To do:
1) According to the metadata discussion below, how many artist circles exist for Carlos Mena?
2) Reproduce verbatim the part of the metadata discussion below that begins with the words containing "The Metadata Blame" and ends with "did learn things!".

The Metadata Blame Game

I think I will have to give up. I found the “merge” function. There are 50 artist circles for Carlos Mena, including a rap artist and someone else. I merged a few obvious circles with the obvious main entry but it had no effect on what comes up under the tracks when I play the album. I cannot get rid of the African artists. There were also a lot of things like this:

It is all one piece after “performed by”.
I most definitely did not introduce this and I didn’t edit the data for this album at all. I do think extremely little has to do with me. These things came over from Qobuz. Under edit there is nothing to edit–it looks all fine, just the three “artists” separately, not this whole line of stuff.
I am grateful for your help and did learn things!

That looks much better already. Maybe it is necessary to merge the fake Philippe Pierlot entries as well and check if more of Carlos Mena are assigned to the albums.

I agree that this ´metagarbage´, how I call it, most probably came from Qobuz. If there is one such artist assigned to an album, there are most probably more of them as it hints to a wrong method of uploading metadata by the record labels who have put it up on Qobuz.

Supplied information:
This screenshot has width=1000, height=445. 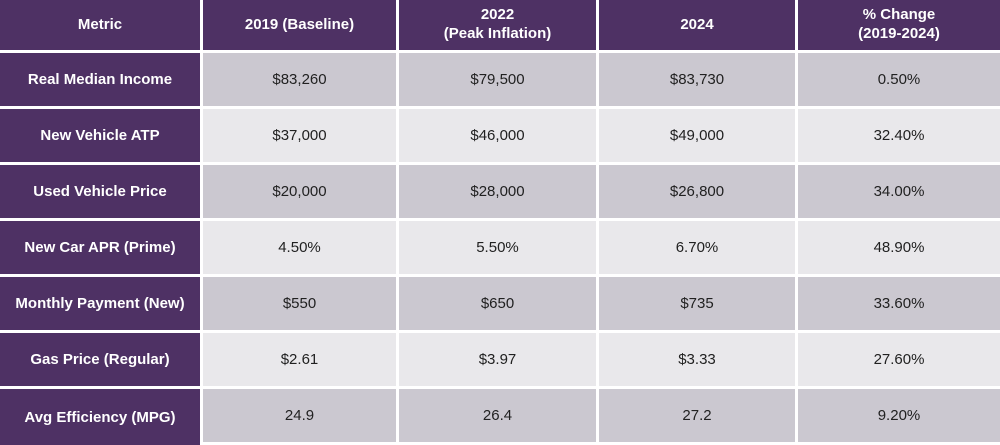 What do you see at coordinates (899, 137) in the screenshot?
I see `data-cell: 32.40%` at bounding box center [899, 137].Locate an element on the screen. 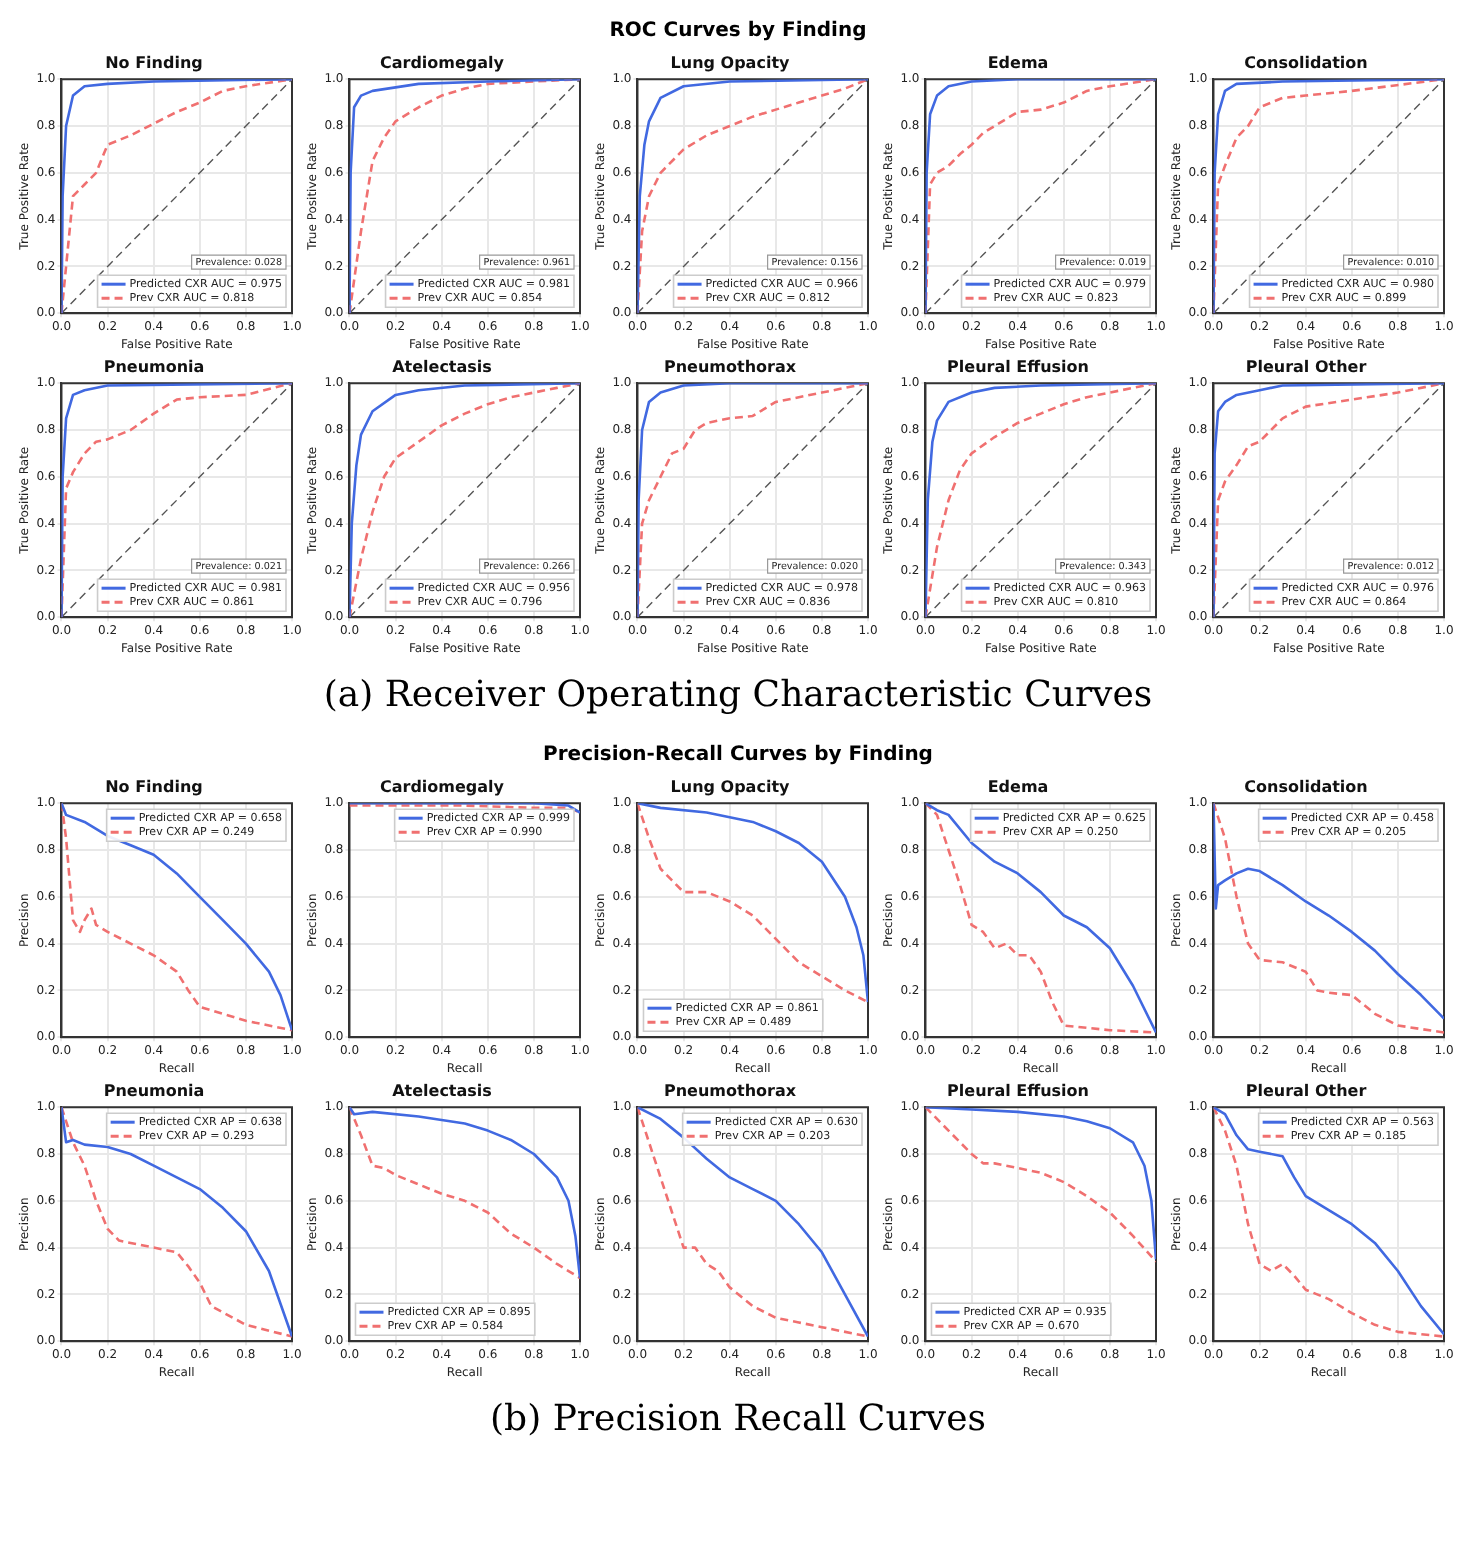  text: (a) Receiver Operating Characteristic Curves is located at coordinates (738, 696).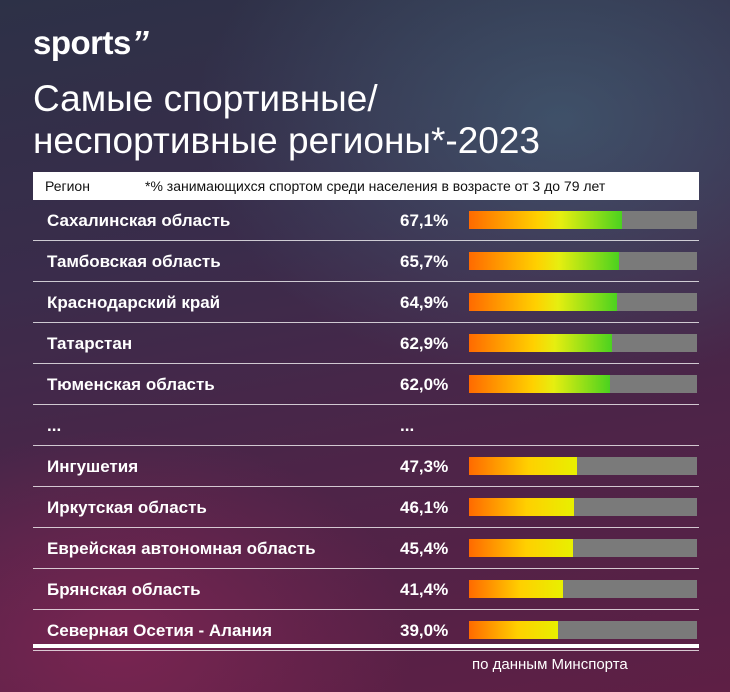 The image size is (730, 692). What do you see at coordinates (424, 630) in the screenshot?
I see `percentage-label: 39,0%` at bounding box center [424, 630].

Responses to the tasks:
1) 50

2)
The Metadata Blame Game

I think I will have to give up. I found the “merge” function. There are 50 artist circles for Carlos Mena, including a rap artist and someone else. I merged a few obvious circles with the obvious main entry but it had no effect on what comes up under the tracks when I play the album. I cannot get rid of the African artists. There were also a lot of things like this:

It is all one piece after “performed by”.
I most definitely did not introduce this and I didn’t edit the data for this album at all. I do think extremely little has to do with me. These things came over from Qobuz. Under edit there is nothing to edit–it looks all fine, just the three “artists” separately, not this whole line of stuff.
I am grateful for your help and did learn things!